Beitragvon Feldweg » 05.08.2013, 19:06

Ich habe bis zu meinem 19. Lebensjahr überhaupt nicht gewusst, dass es sowas wie Magen-Darm-Grippe überhaupt gibt. :shock:
Ich bin dann von Thüringen nach Hessen gezogen - allein mit 18, und war hier zum ersten mal überhaupt damit konfrontiert - Das war ein Schock :!:

In meiner Kindheit habe ich ausschließlich erbrochen, wenn ich mir den Magen verdorben hatte - einmal, weil ich aus Versehen Spüli getrunken habe (mein Vater hatte es blöderweise in eine Trinkflasche gefüllt, die ich vorher nie benutzt hatte) - meine liebe Oma hat ihm damals die Leviten gelesen :lach:
Ich kann mich auch aus Kindergarten - Zeiten an kein Erbrechen bei anderen Kindern erinnern, das krankheitsbedingt war.
Immer wegen Essen - oder psychischem Druck (DDR - Erziehungssystem - war schlimm)

Und nun bibber ich jeden Winter wegen dieser verfluchten MDG. Und ich krieg sie auch jedes mal!!!! meist NUR mit Übelkeit, Fieber und Brechreiz - aber es zieht sich über Tage und ist kaum auszuhalten

Ich habe mich mit Freunden aus der Heimat (dem Osten) darüber unterhalten - und keiner kann sich erinnern, je MDG gehabt zu haben - wie kann das sein? weil wir "abgekapselt" lebten? weil es kaum genmanipulierte Nahrung gab?

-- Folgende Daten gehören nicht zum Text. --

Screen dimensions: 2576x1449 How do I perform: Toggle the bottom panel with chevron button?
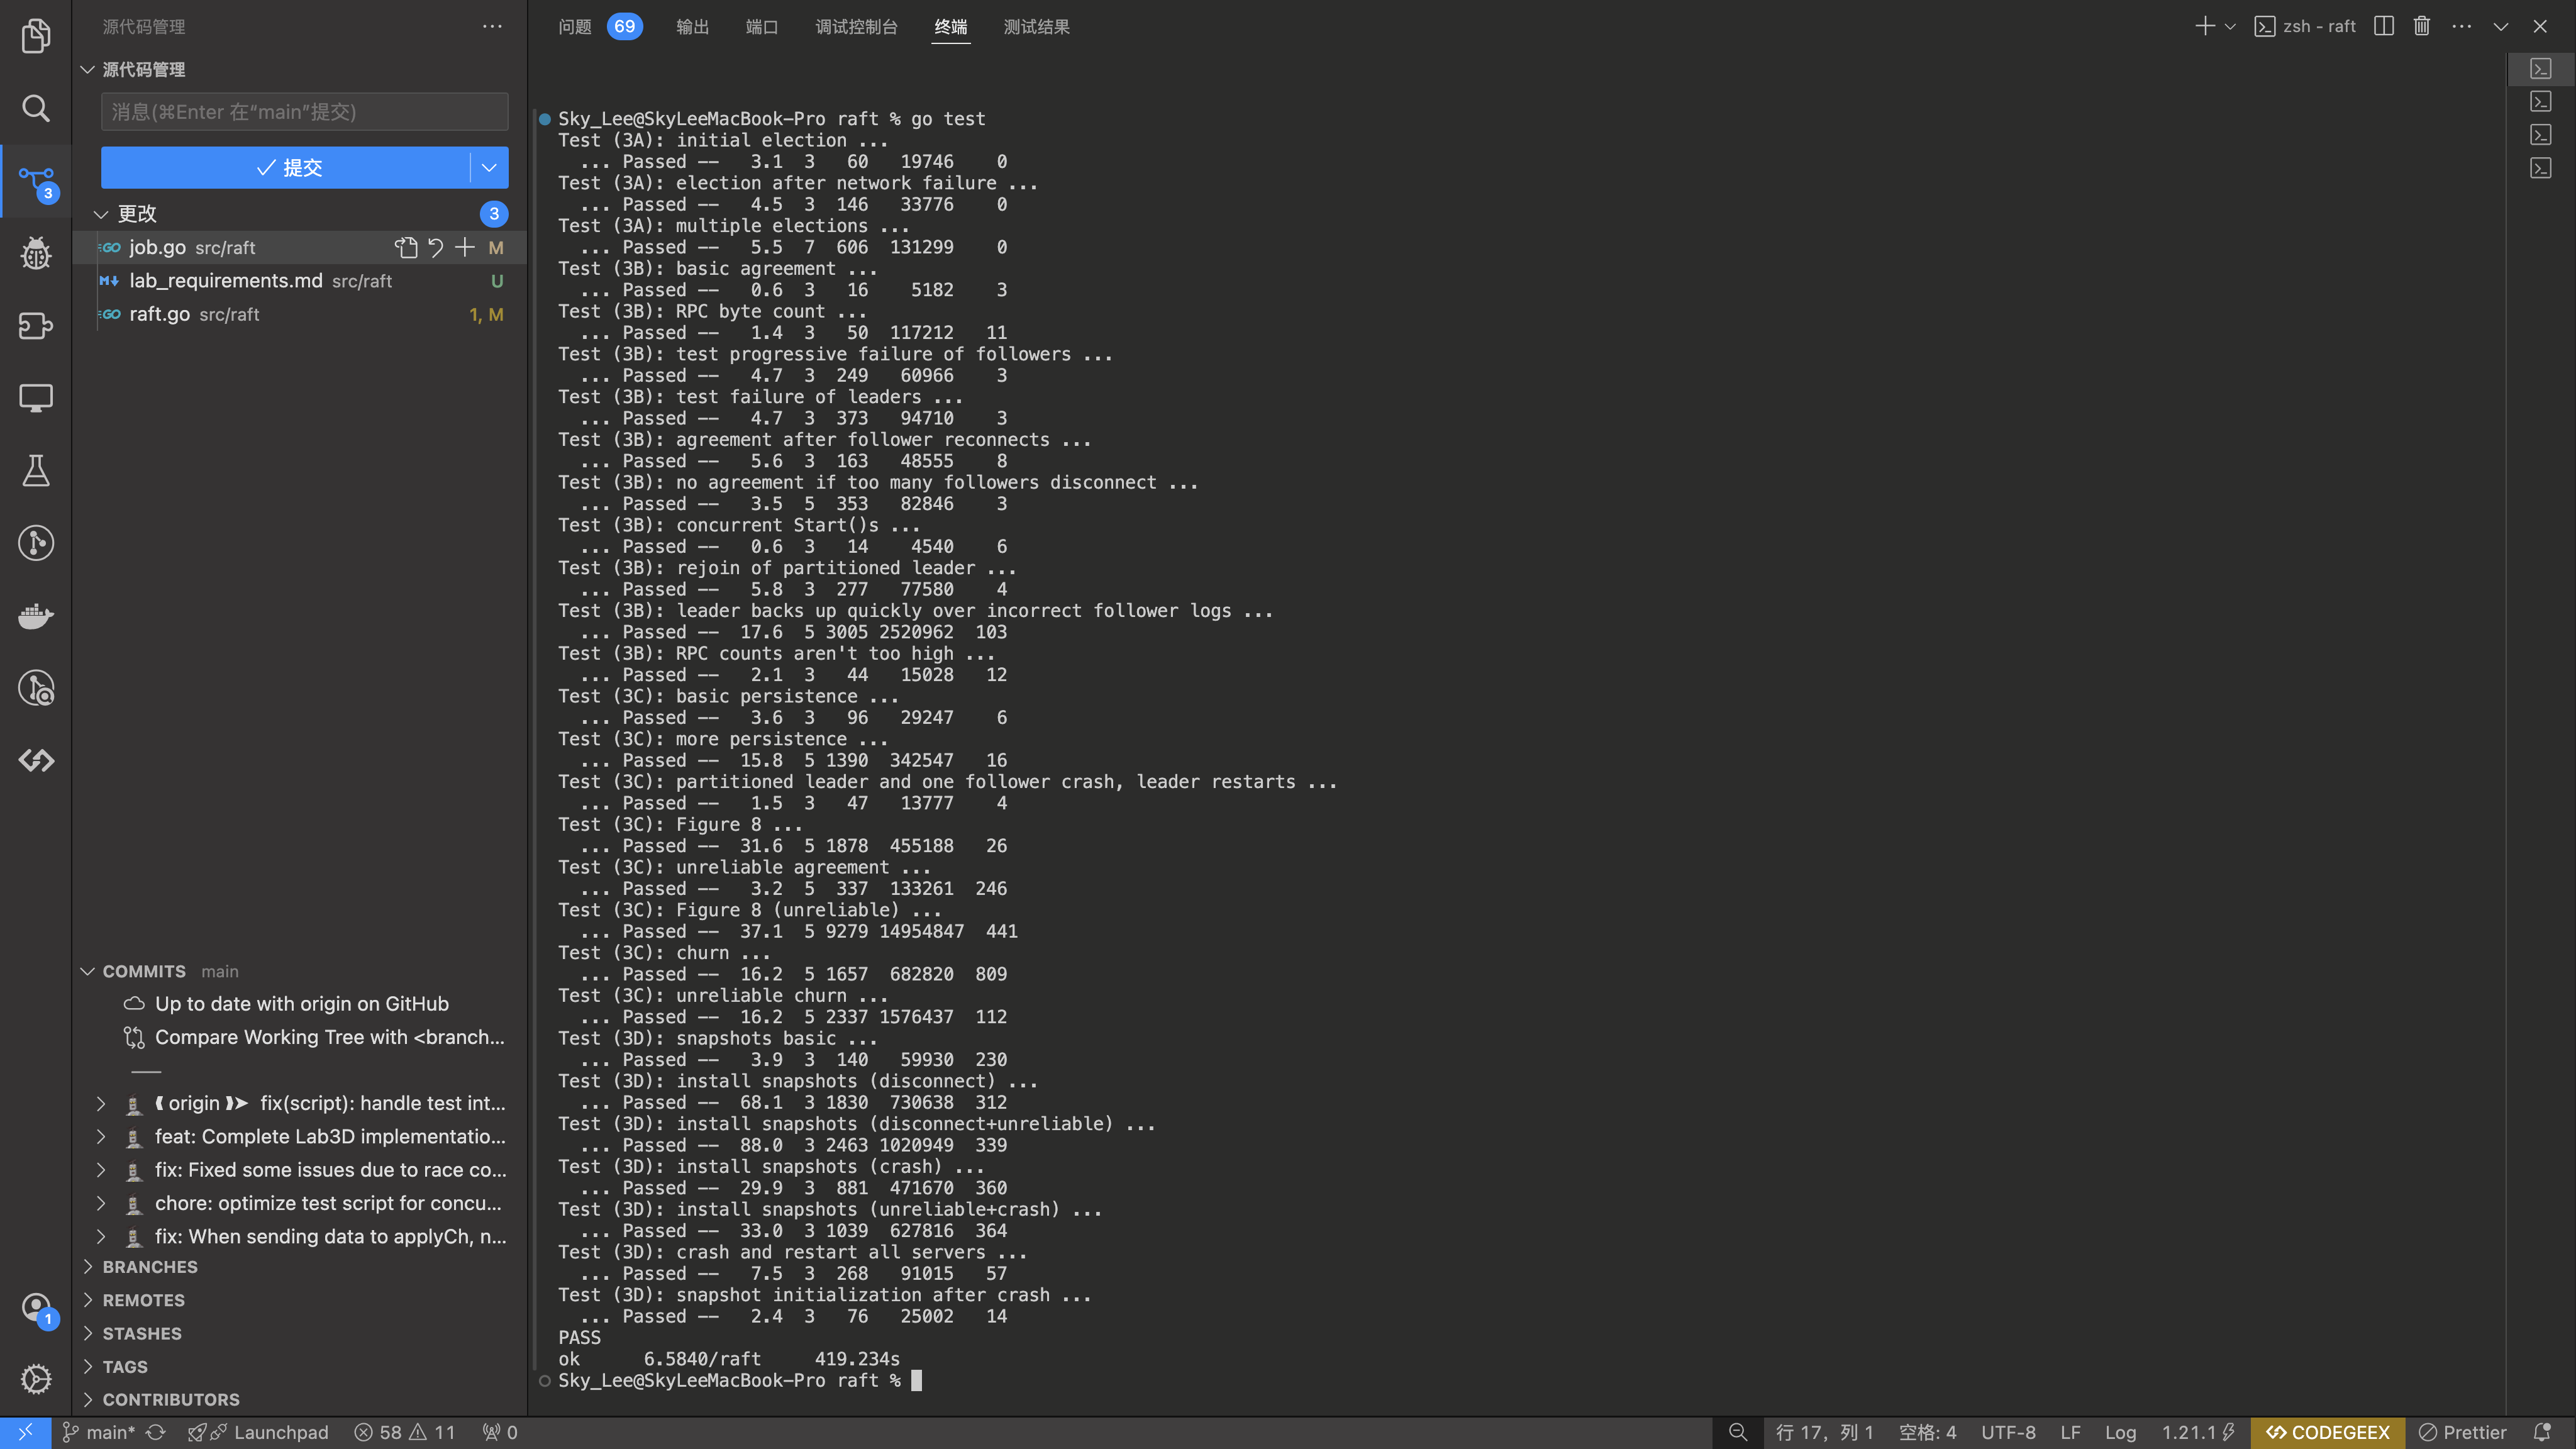tap(2500, 26)
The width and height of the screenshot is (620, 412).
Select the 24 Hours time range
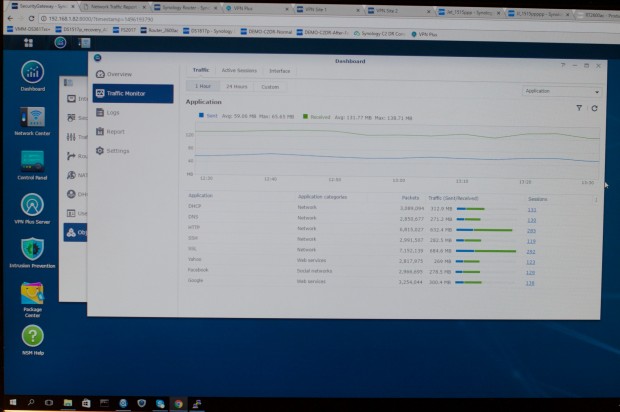(x=236, y=87)
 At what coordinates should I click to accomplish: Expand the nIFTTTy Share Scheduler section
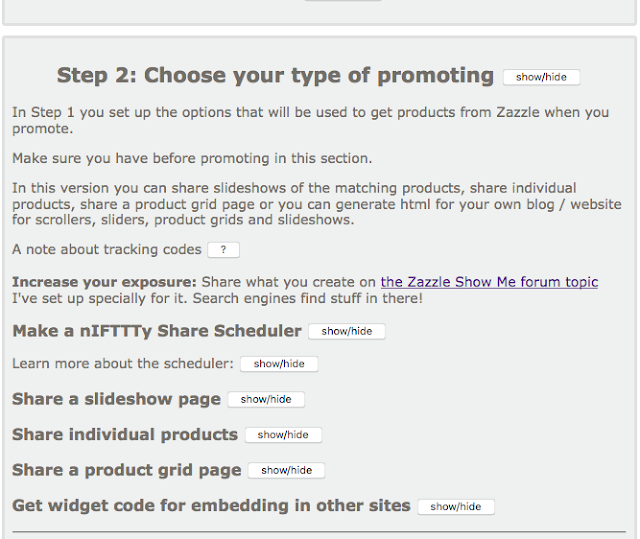point(346,331)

Nun gut, dafür halt saisonales Obst und Gemüse - aber eben keine Südfrüchte und schon gar nicht chemisch behandelt. Ich hate nun auch das Glück, dass meine Familie 3 Riesen - Gärten mit eigenem Anbau und auch eigenen Viehbestand hatte (Fleisch wurde praktisch nie gekauft, beim Metzger oder so). Ob es damit zusammenhängt?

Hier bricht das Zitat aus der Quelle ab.